Puntos fuertes y aspectos mejorables
Puntos fuertes
- Protección efectiva para el día a día: reduce el riesgo de rayado por polvo y roces menores en el frontal del cuadro.
- Transparencia funcional: la lectura se conserva bien siempre que el montaje sea limpio.
- Limpieza sencilla: microfibra ligeramente húmeda y listo.
- Retirada sin dramas: al desmontar, el adhesivo no suele dejar residuos problemáticos si se hace con cuidado.
Aspectos mejorables (desde el punto de vista de instalación)
- Sensibilidad al polvo y a la grasa: no perdona una limpieza deficiente. Si el cuadro tiene restos de silicona, cera o polvo pegado, el resultado puede degradarse.
- Dependencia del “método” con la espátula: prensar y barrer hacia el borde es más importante que la fuerza bruta.

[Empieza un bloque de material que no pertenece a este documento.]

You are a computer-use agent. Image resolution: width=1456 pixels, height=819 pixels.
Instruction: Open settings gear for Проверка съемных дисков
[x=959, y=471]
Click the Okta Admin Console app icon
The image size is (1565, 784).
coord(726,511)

- Gestión de temperatura: a temperaturas muy bajas el film pierde manejabilidad y es más fácil que aparezcan tensiones; con calor moderado en taller se trabaja mejor.
Como alternativa, he visto protectores equivalentes de marcas genéricas que van bien, pero los que peor salen suelen ser los que usan materiales menos consistentes (se vuelven “opacos” con el tiempo o marcan más con la suciedad). En este formato, la diferencia suele estar en el TPU y en la solución de aplicación que acompaña al kit.
Veredicto del experto
Para una CB1100EX/CB1100RS/CB1300 SUPER, este protector de pantalla es una mejora práctica: protege el panel de instrumentos sin interferir en la legibilidad, y el acabado se mantiene bien con limpieza normal. Mi recomendación es montarlo con calma, cuidando la limpieza previa y usando la espátula con recorrido controlado. Si lo haces así, el resultado es el tipo de “tuning invisible” que tiene sentido: no cambia la moto, solo evita que el cuadro envejezca antes de tiempo.